YOUR ASSIGNMENT:
Which lines run from the line with "Task: Select index.ts file" to the end of the entries? Write out exactly those, leaving out the pictures.

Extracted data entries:
####

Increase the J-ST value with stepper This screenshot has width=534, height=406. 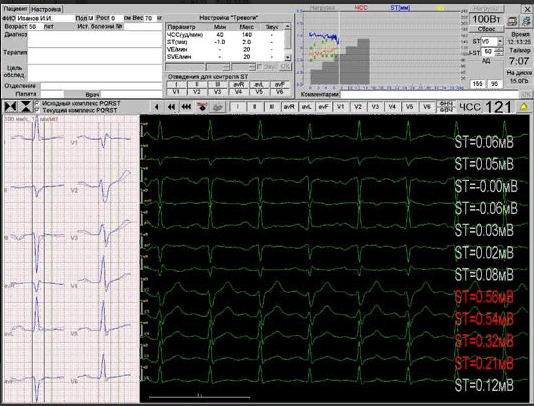499,50

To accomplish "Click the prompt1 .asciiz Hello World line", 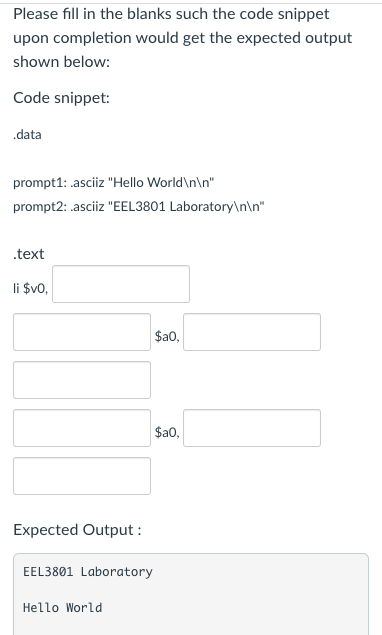I will (x=113, y=182).
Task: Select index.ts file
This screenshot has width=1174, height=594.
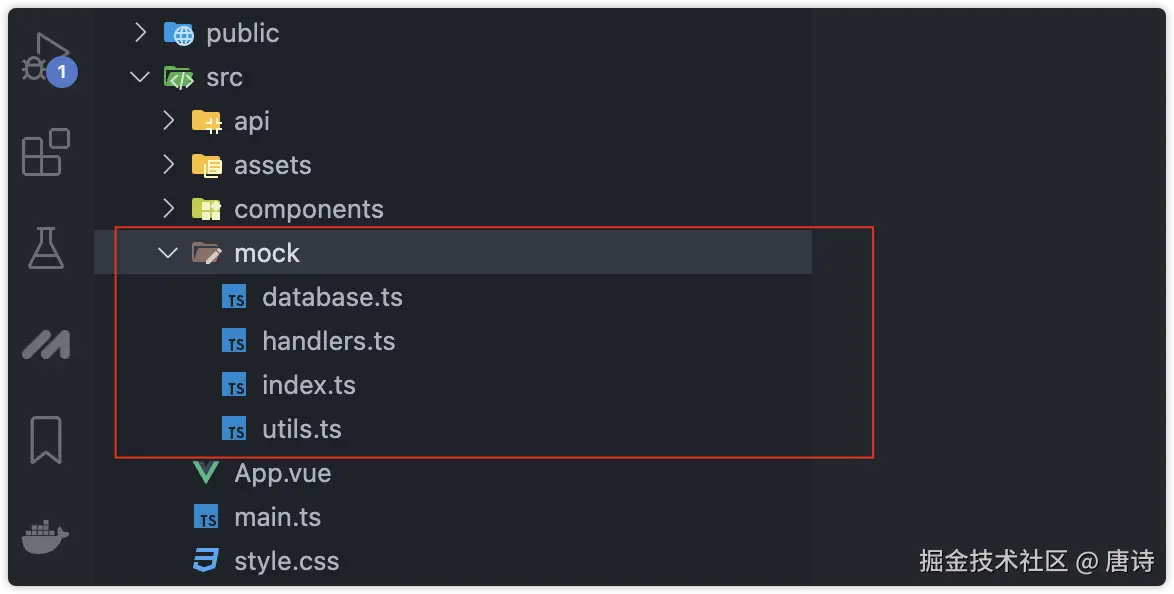Action: (308, 385)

####

WRITTEN SOLUTION:
Task: Select index.ts file
This screenshot has width=1174, height=594.
Action: (308, 385)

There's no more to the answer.